LeMat-Bulk: aggregating, and de-duplicating quantum chemistry materials databases

TL;DR

LeMat-Bulk tackles data fragmentation across major quantum chemistry databases by unifying MP, OQMD, and Alexandria into a single, standardized dataset. It introduces BAWL, a graph based hashing fingerprint that encodes bonding graphs and composition to enable fast, scalable de-duplication and cross database matching, with Short-BAWL offering a more robust variant. The work benchmarks these fingerprints against existing structure similarity and fingerprint methods, demonstrates robust performance under perturbations and in disordered systems, and enables cross functional comparisons among PBE, PBESol, and SCAN to reveal systematic trends in energy and magnetization. Overall, LeMat-Bulk provides a scalable framework for interoperable, reproducible, and searchable materials data that supports data-driven discovery and closed-loop materials design while advancing benchmarking for structure novelty and de-duplication.

Abstract

The rapid expansion of materials science databases has driven machine learning-based discovery while also posing challenges in data integration, duplication, and interoperability. Robust standardization and de-duplication methods are needed to address these issues and streamline materials research. We present LeMat-Bulk, a unified dataset combining Materials Project, OQMD, and Alexandria, encompassing over 5.3 million PBE-calculated materials and also representing the largest collection of PBESol and SCAN functional calculations. Our methodology standardizes calculations across databases that utilize different parameters, effectively addressing redundancy and enhancing cross-compatibility.

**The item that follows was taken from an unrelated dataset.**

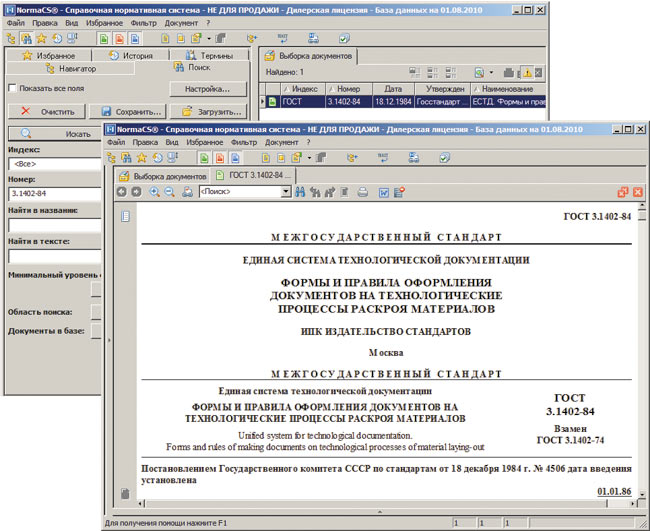Zoom out of the GOST document

[169, 191]
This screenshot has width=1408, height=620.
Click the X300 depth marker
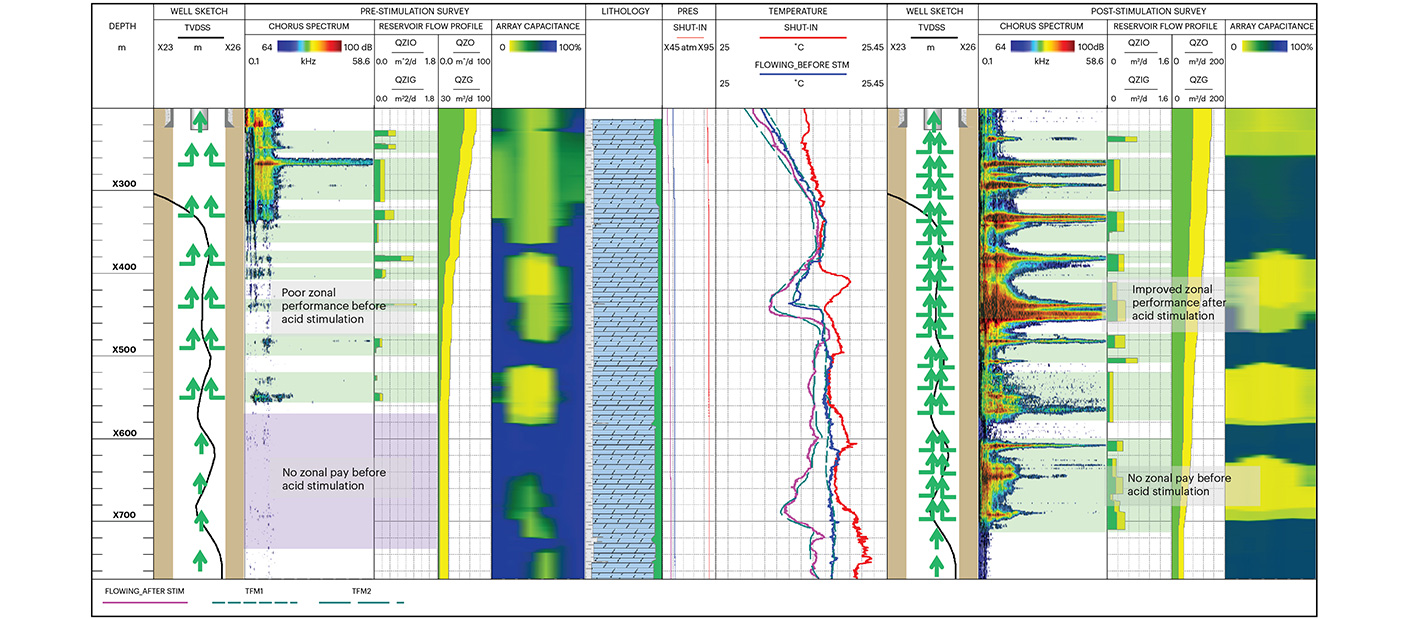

To de-duplicate, we propose a hashing function which we termed the Bonding Algorithm Weisfeiller-Lehman (BAWL). We comprehensively benchmark this fingerprint under atomic noise, lattice strain, and symmetry transformations, demonstrating that it outperforms existing fingerprinting techniques such as SLICES, and CLOUD in robustness while offering greater computational efficiency than similarity-based approaches such as Pymatgen's StructureMatcher. Additionally, the fingerprint facilitates the analysis of functional-dependent trends (PBE, PBESol, SCAN) offering a scalable framework for data-driven materials science.

Paper Structure

This paper contains 36 sections, 21 figures, 4 tables.

Figures (21)

  • Figure 1: Illustration of the BAWL hashing method. A graph representation of the crystal structure is constructed using the ECoN algorithm. The graph is hashed using Weisfeiller-Lehman. This hash is concatenated with the spacegroup info from Spglib and the reduced chemical formula
  • Figure 2: 2D block chart demonstrating chemical bias in LeMat-Bulk. Less bias is present in LeMat-Bulk compared to any single database.
  • Figure 3: Distribution of above the hull materials across all materials in LeMat-Bulk by database of origin. Pie chart showcase percent of materials originating from each database that are on the hull, potentially metastable and unstable.
  • Figure 4: Benchmark results of various fingerprint and similarity methods across noise on atomic coordinates, noise on lattice vectors, translation, strain and crystal symmetry operations. Inclusion of DFT sensitivity based on DFT relaxation tests. Thickness around lines indicates areas of higher variability across the methods tested.